On 10/18/13 6:39 PM, Adam Roach wrote:
> On 10/18/13 16:16, Christer Holmberg wrote:
>> That's why Hadriel should write all our RFCs
>
> You know, there was a point in time at which I would have suspected that
> would work. I would have believed that it would have produced specs that
> would, at the very least, play nicely with middleboxes. And vice-versa.
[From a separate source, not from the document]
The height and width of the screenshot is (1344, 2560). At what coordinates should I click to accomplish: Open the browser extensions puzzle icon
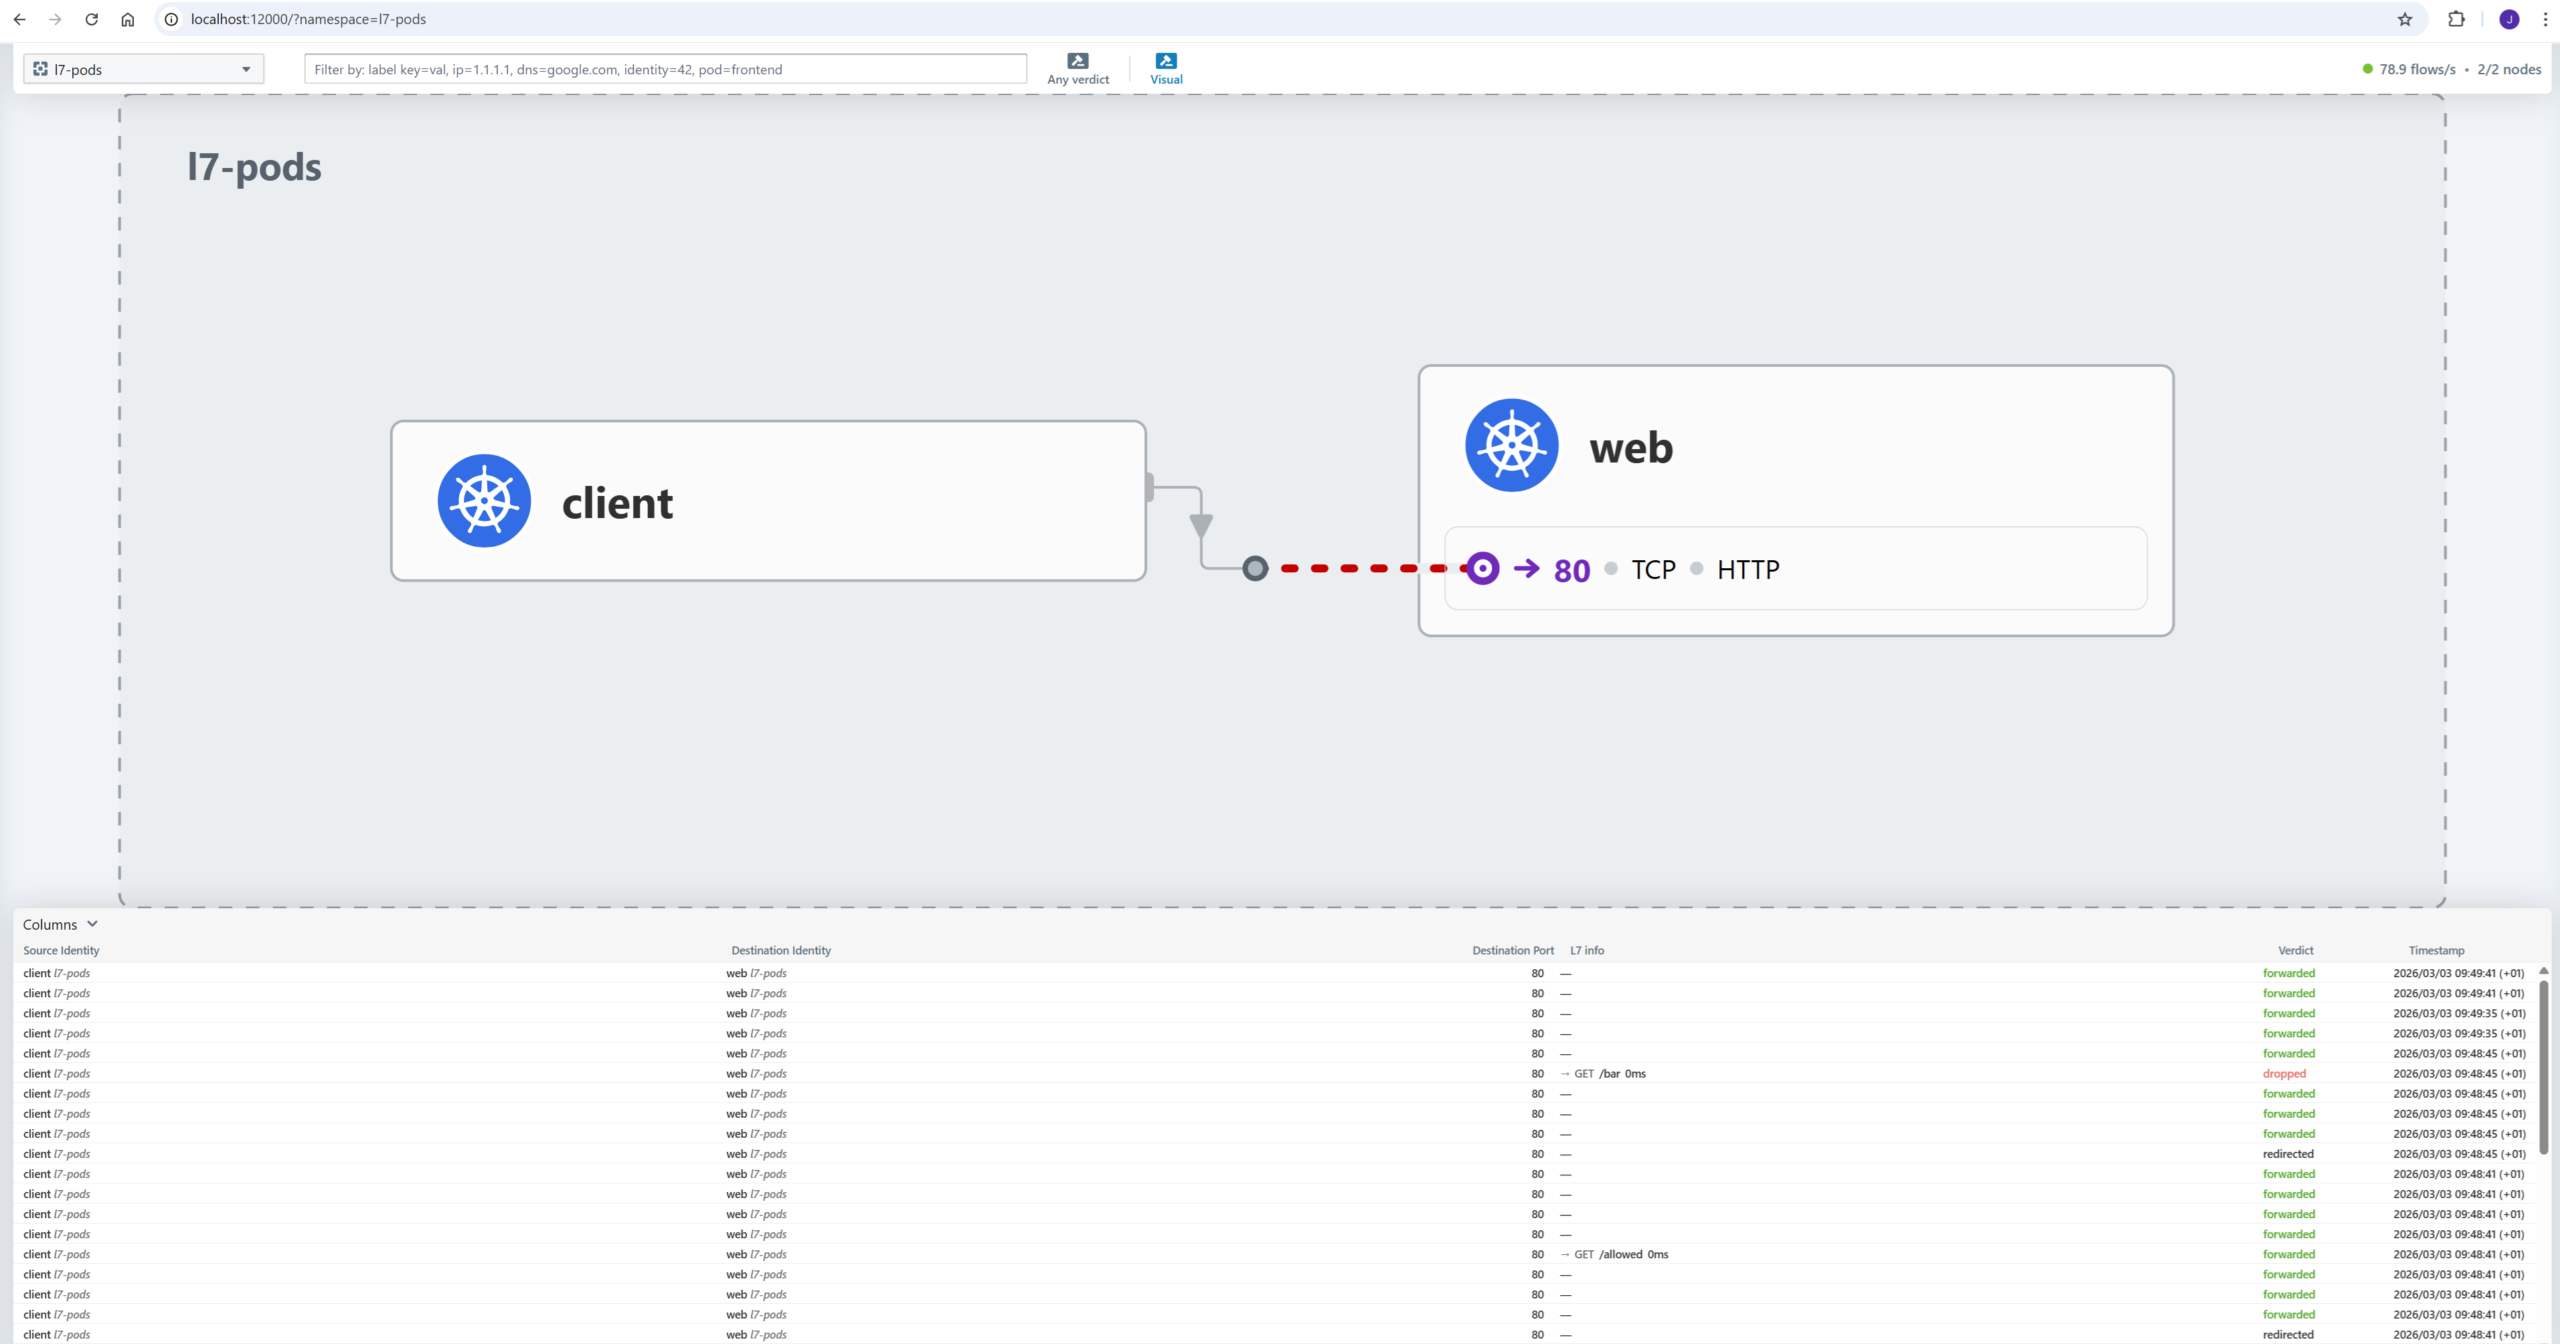point(2456,19)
> Because if there's one person playing in this space who understands
> middleboxes, I would think Hadriel is that person.
>
> But consider the INSIPID effort, which Hadriel did, in fact, author.
>
> At the end of a year and a half of hashing out details, Hadriel
> explained (in a personal, not corporate capacity) that the resulting
> identifier is *unlikely* to make it through middleboxes. Keep in mind
> that the only reason for this work to have occurred is to create an
> identifier that makes it through middleboxes.
>
> Um. What?
>
>  From that, I think the lesson to take away is that middleboxes are
> going to do what middleboxes do, and that we are utter fools for trying
> to appease them. I think it also demonstrates that the Faustian deals we
> cut every time we concede defeat to middlebox behavior are even more ill
> conceived than we first imagined: at least Mephistopheles honored his
> end of the deal.
>
> I think this also tells us that no one can act as an emissary for
> middleboxes, even someone as experienced as Hadriel. Claims about what
> middleboxes do, don't do, can do, or won't do should be viewed with
> extreme skepticism. Any such statements are so heavily caveated as to be
> devoid of meaning.
>
> To be clear, this isn't intended as a smear against Hadriel. When he
> delivered the message that INSIPID was pretty well worthless, he did so
> exactly as a messenger and not as a perpetrator. The failure of
> middleboxes to use this mechanism we designed exclusively for them is
> not his fault. No, this is a criticism leveled at middlebox vendors in
> general. Even where the IETF makes concessions to middleboxes, the
> middleboxes don't play nicely with those concessions. Nothing could have
> been a more direct pander to middleboxes than INSIPID, and its failure
> at their hands is apparently complete and without mitigation.
>
> The writing on the wall is clear. This kowtowing to unknowable and
> infinitely mutable middlebox requirements is both unproductive and
> harmful to innovation. It needs to stop. And it needs to stop now. It's
> done untold damage to SIP's ability to innovate. I have no interest in
> inviting the rampaging bull that gored SIP into WebRTC's home. I'm done
> entertaining arguments that we need to fetter innovation in order to
> accommodate implementations that have no interest in what the IETF has
> to say.
>
> /a
>
> P.S. Yes, I know your comment was meant to be tongue-in-cheek, but it
> threw into vivid relief the reality that the IETF's attempts to play
> nice with middleboxes have been utterly unrequited.